Dataset excerpts |
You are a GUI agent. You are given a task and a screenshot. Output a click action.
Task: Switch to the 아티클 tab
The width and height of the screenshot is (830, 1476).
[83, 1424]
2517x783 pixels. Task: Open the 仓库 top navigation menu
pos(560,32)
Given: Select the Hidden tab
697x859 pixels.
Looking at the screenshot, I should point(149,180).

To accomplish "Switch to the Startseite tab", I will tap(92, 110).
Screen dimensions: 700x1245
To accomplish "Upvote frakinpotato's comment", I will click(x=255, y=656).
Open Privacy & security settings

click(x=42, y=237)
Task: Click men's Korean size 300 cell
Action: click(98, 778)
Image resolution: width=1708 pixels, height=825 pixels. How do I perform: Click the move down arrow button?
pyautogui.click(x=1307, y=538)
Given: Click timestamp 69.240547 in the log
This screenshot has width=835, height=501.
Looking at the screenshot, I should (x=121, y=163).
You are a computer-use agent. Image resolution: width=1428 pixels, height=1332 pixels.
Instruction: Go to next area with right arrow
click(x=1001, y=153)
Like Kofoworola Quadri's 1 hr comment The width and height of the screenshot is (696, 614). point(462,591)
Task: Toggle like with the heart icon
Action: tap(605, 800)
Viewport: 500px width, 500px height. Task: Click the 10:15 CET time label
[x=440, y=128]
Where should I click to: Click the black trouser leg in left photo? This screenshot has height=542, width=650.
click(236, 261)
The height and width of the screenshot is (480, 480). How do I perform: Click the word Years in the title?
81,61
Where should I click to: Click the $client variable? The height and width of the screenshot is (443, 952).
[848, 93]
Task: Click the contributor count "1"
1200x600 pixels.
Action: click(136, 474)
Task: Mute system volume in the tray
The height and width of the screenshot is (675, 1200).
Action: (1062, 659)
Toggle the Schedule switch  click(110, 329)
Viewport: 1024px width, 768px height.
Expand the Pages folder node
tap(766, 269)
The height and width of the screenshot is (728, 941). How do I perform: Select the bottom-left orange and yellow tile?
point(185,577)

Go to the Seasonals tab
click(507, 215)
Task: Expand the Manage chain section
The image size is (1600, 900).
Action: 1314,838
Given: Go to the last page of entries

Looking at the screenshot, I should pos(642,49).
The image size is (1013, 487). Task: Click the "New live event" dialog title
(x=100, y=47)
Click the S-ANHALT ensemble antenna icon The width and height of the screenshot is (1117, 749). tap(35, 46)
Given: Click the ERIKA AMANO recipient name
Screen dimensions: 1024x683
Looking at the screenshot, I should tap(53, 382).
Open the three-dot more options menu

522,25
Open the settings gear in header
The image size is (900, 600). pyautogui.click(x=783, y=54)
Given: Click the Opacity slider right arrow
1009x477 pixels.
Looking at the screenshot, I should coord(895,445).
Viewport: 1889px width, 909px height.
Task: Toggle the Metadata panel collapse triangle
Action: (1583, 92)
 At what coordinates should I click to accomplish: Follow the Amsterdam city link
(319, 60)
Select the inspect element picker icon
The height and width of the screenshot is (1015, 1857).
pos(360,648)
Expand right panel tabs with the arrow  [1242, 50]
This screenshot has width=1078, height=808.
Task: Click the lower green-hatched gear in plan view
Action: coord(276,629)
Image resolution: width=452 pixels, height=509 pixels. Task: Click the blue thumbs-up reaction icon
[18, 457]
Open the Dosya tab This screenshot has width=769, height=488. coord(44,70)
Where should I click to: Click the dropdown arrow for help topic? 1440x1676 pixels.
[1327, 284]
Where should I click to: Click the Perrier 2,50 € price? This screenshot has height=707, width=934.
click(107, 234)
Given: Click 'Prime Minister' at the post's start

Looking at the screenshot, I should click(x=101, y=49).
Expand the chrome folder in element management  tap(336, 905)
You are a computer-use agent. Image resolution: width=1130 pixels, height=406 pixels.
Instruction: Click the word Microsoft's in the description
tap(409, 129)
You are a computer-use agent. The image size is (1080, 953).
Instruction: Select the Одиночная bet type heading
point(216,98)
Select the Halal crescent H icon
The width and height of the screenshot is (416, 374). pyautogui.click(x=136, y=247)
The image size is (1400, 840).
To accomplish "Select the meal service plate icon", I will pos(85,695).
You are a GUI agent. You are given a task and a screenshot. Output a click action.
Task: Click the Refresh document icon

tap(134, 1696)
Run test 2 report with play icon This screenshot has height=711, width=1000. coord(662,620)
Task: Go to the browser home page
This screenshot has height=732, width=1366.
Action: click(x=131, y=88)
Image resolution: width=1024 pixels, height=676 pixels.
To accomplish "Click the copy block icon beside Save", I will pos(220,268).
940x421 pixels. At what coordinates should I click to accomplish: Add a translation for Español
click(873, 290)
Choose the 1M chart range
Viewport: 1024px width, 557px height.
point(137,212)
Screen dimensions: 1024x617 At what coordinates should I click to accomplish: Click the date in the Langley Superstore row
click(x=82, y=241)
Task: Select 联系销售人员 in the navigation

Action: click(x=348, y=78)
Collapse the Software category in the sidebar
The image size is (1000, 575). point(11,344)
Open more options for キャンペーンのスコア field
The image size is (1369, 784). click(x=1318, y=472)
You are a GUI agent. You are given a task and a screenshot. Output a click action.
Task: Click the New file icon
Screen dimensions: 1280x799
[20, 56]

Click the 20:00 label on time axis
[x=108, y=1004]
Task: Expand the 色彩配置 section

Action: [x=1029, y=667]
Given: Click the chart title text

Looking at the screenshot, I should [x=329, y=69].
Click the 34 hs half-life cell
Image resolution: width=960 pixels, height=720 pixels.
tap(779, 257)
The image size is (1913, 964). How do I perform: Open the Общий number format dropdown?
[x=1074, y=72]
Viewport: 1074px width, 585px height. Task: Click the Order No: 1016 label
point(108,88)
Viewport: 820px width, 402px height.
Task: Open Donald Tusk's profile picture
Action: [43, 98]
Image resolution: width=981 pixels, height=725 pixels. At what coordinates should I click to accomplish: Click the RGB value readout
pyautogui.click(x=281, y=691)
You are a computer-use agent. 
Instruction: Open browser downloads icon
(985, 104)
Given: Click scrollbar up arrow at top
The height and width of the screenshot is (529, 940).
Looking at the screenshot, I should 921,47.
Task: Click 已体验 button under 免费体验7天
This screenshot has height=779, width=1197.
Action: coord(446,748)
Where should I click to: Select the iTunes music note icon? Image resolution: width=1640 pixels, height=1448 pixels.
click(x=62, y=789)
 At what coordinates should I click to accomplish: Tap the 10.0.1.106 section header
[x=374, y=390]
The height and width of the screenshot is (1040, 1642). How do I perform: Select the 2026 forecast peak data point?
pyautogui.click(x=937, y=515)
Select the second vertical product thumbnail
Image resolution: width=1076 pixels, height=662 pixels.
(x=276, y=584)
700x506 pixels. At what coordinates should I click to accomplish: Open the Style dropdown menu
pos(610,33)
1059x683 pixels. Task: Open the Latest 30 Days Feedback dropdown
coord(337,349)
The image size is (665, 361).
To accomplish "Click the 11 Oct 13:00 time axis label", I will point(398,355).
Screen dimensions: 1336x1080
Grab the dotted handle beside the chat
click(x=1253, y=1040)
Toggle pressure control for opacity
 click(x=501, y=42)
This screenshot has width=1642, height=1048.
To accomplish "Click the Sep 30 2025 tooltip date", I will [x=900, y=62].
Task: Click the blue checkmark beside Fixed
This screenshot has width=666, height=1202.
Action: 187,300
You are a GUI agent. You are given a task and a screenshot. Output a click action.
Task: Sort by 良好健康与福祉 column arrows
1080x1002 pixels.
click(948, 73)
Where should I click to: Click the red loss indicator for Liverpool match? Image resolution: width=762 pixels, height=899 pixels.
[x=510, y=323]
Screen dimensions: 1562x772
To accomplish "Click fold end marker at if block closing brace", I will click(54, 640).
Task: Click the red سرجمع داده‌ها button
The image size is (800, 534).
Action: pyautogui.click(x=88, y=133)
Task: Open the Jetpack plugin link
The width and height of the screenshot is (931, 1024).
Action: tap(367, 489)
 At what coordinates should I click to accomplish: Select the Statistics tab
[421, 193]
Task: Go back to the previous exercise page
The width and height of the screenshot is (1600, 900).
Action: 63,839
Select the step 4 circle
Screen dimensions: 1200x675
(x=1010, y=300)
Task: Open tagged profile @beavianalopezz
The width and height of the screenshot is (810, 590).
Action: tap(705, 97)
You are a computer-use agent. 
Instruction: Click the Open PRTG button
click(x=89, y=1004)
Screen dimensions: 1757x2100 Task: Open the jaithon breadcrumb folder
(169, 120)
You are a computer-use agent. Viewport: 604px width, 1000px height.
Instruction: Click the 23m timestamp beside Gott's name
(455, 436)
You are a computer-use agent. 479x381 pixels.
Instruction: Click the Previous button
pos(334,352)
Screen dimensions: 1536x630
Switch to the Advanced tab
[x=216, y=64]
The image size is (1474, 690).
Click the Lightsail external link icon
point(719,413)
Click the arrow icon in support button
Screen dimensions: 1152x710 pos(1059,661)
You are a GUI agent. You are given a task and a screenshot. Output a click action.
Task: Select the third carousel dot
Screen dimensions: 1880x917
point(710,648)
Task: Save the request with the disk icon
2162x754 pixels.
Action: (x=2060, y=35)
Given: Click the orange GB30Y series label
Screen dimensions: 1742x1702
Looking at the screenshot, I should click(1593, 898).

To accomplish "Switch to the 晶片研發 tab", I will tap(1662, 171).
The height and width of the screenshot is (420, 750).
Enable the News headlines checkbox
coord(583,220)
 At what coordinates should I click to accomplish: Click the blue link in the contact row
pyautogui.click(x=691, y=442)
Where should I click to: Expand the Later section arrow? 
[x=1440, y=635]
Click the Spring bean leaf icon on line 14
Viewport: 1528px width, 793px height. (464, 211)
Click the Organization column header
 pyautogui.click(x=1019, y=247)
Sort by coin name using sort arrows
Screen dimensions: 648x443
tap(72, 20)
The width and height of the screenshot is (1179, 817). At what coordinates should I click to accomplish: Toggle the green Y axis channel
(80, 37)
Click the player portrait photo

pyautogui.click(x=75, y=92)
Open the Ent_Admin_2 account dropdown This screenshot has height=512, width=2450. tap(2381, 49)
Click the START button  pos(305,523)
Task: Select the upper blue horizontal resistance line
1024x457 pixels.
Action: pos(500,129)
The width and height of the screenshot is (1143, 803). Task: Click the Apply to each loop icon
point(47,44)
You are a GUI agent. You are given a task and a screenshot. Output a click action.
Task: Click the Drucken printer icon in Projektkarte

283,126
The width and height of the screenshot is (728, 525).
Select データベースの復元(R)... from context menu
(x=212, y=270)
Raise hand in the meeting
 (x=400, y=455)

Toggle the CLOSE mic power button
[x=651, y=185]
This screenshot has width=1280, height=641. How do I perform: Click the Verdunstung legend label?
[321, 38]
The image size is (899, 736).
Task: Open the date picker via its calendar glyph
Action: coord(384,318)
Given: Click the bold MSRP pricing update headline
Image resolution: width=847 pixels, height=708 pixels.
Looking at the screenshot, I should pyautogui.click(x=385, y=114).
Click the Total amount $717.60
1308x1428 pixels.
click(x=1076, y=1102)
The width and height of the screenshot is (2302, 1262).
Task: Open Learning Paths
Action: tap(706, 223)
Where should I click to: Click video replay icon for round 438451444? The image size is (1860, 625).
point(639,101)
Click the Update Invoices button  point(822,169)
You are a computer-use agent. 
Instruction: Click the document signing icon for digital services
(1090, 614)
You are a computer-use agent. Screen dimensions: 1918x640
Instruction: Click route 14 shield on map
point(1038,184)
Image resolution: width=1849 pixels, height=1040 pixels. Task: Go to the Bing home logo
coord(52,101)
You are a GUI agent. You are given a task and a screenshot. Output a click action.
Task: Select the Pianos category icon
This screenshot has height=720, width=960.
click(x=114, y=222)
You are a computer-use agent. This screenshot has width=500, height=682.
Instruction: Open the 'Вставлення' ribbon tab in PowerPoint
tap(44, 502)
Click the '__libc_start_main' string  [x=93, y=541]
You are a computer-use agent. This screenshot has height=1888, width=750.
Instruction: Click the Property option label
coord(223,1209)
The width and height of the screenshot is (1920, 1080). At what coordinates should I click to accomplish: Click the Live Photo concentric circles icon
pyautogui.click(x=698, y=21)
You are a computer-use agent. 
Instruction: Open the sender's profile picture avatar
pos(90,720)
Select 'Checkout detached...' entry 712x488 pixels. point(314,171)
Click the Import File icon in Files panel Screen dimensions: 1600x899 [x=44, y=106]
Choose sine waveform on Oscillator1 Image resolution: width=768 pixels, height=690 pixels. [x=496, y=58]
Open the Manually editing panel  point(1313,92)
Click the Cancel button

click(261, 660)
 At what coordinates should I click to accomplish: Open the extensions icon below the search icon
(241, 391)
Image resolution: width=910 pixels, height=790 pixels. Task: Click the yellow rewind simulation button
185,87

Task prompt | Report how many lines in the records hold the word "block", giving the number and nothing else.

Worked solution | 2